(Task requirements):
Scan the entries for the word "computer" and return every line that has it.

++++ Data under study

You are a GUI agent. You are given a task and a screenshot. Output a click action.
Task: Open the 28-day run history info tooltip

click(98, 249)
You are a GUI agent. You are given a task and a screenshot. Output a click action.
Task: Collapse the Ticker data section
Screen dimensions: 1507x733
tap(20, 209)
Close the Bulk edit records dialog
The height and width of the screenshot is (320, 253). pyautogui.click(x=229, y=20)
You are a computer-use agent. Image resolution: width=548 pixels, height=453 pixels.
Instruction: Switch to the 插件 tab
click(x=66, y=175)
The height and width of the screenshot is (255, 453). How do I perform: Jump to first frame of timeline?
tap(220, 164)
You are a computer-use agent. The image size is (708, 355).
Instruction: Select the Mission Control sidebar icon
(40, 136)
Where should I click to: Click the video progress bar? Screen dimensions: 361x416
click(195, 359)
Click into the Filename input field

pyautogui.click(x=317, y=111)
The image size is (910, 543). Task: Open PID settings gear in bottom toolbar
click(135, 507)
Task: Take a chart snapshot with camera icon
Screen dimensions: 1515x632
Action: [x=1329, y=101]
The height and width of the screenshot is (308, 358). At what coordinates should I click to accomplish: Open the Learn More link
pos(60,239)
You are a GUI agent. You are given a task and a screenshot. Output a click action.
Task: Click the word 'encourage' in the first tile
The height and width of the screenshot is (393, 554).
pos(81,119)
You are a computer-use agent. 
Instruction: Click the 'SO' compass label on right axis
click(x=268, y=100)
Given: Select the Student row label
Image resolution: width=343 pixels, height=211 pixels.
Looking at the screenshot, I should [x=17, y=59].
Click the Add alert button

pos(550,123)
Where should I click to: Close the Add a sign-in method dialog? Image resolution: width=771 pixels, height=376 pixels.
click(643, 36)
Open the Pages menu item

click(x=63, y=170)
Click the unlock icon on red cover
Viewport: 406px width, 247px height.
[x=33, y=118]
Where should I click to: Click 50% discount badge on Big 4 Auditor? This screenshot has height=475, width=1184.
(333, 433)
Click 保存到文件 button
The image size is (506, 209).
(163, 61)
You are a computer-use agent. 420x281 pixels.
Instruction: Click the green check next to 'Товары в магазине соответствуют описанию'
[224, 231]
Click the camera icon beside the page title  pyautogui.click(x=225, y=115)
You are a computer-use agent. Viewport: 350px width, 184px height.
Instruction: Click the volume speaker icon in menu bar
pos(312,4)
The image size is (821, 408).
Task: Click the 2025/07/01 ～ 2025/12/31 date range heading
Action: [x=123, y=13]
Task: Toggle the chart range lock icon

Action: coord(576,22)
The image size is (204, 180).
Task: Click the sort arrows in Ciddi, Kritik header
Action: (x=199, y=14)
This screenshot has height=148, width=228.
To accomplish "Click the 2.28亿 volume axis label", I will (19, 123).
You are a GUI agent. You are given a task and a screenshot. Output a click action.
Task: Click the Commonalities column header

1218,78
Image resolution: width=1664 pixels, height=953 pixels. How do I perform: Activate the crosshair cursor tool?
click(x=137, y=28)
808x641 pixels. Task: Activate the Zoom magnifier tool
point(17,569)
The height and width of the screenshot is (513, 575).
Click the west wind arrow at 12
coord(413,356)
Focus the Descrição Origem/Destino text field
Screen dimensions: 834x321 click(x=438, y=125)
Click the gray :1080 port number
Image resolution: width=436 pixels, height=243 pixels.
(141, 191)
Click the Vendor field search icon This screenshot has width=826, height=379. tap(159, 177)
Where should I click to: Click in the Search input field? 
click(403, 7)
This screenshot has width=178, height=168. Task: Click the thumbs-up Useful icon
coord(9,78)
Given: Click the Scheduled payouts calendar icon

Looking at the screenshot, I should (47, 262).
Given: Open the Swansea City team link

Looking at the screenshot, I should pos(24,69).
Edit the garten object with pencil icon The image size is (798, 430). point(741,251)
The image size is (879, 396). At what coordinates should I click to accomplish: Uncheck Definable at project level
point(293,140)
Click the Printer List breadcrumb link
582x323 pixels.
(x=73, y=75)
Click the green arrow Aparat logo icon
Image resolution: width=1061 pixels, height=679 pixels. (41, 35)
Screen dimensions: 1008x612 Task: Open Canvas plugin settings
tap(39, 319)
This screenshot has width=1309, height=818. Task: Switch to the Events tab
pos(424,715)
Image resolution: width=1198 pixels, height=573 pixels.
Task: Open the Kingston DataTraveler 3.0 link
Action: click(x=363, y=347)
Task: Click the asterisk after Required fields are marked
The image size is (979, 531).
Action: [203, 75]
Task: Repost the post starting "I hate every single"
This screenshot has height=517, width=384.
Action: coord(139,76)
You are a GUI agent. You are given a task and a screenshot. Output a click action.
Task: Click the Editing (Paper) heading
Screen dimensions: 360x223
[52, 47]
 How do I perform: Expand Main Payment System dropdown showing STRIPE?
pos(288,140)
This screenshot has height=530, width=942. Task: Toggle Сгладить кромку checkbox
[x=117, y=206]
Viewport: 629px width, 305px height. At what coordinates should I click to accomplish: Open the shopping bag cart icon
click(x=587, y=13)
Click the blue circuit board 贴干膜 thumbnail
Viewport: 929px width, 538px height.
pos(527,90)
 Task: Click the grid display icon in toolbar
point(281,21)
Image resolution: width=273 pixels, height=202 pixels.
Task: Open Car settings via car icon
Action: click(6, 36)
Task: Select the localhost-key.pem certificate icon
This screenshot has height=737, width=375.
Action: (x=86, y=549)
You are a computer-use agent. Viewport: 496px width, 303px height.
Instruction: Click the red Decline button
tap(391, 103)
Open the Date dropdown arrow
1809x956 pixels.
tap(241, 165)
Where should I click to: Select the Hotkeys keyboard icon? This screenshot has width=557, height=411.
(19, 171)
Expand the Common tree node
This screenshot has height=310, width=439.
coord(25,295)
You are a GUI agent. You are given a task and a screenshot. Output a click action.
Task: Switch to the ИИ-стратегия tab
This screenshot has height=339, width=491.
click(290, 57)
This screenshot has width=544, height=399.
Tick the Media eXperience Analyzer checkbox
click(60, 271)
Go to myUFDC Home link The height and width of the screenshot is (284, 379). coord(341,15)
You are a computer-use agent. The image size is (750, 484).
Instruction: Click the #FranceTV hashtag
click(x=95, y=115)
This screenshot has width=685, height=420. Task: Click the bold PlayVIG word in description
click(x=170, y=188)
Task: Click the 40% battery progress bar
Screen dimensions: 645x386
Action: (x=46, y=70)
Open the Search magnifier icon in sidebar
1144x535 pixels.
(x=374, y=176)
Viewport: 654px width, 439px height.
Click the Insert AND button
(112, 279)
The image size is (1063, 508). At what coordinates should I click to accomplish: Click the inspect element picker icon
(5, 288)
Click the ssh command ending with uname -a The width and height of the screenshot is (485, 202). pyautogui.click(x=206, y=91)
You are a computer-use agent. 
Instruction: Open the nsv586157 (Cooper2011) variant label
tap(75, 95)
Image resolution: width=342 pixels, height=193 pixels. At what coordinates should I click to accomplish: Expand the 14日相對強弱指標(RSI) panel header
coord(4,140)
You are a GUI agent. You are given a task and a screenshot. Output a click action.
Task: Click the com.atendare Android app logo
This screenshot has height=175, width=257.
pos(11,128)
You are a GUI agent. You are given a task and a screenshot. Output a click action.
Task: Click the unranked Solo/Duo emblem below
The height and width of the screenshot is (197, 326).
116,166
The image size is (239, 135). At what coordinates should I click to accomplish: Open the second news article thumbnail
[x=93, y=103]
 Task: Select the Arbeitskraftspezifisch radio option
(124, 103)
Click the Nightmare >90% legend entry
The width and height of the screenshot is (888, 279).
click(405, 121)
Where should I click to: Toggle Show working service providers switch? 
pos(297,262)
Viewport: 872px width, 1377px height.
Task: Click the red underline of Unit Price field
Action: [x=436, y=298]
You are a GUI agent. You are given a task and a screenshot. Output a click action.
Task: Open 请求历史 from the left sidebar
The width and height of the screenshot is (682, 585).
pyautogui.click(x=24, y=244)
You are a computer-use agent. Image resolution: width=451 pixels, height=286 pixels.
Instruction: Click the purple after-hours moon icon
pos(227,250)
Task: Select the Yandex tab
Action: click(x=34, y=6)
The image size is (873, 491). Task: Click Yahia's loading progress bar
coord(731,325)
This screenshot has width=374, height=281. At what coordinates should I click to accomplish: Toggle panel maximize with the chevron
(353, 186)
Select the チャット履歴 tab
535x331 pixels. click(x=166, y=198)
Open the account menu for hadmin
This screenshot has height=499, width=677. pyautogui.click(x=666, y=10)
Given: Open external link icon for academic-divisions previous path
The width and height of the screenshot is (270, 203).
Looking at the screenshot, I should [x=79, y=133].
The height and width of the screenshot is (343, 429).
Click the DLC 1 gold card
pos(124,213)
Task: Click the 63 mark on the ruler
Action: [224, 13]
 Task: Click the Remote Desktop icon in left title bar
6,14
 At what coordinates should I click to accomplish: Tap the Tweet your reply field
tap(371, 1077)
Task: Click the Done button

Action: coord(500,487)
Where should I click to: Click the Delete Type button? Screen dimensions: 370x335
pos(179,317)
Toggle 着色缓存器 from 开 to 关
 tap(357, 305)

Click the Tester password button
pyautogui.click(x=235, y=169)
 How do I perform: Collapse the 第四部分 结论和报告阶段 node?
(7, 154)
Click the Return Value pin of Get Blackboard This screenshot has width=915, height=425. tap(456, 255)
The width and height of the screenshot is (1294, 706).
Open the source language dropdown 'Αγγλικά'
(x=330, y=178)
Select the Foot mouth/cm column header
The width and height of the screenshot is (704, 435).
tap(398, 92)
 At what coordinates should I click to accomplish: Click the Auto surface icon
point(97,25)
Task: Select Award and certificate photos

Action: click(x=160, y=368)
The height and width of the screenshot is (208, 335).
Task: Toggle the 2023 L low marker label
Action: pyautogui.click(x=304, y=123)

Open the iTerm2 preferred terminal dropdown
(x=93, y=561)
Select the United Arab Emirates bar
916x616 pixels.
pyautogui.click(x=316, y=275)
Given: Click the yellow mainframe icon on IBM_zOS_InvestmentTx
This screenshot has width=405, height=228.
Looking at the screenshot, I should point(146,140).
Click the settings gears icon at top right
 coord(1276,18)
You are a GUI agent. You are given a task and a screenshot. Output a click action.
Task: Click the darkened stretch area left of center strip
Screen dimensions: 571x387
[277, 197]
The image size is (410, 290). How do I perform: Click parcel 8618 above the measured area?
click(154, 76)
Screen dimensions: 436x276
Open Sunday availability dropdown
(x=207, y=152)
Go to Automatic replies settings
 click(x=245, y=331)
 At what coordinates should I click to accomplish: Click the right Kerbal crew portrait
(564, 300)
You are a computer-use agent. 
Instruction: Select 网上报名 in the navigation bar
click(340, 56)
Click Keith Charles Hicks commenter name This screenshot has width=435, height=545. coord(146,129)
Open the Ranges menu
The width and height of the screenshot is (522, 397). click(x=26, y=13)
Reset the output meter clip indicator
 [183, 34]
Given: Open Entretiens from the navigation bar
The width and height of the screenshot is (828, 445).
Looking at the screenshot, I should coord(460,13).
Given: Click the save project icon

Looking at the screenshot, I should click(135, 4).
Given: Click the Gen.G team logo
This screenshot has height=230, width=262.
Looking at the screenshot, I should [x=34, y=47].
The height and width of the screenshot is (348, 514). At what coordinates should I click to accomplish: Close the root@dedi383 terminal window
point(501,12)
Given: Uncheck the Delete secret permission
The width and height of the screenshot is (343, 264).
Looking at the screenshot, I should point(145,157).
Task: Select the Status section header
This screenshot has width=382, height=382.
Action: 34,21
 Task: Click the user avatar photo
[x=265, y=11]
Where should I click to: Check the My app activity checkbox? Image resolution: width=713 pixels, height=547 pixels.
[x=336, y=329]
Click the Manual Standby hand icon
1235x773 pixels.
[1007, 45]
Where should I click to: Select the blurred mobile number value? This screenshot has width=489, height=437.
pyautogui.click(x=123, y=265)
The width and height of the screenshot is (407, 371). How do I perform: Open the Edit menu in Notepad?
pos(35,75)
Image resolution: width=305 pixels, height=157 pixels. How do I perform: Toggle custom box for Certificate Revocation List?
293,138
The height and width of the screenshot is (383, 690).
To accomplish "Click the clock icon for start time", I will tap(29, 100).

++++++++

(Response to the exercise):
You are a computer-use agent. Image resolution: width=548 pixels, height=453 pixels.
You are a computer-use agent. The image size is (708, 355).
You are a computer-use agent. 
You are a computer-use agent. 420x281 pixels.
You are a computer-use agent. Viewport: 350px width, 184px height.
You are a computer-use agent. Viewport: 496px width, 303px height.
You are a computer-use agent. The image size is (750, 484).
You are a computer-use agent. 
You are a computer-use agent. Image resolution: width=451 pixels, height=286 pixels.
You are a computer-use agent. 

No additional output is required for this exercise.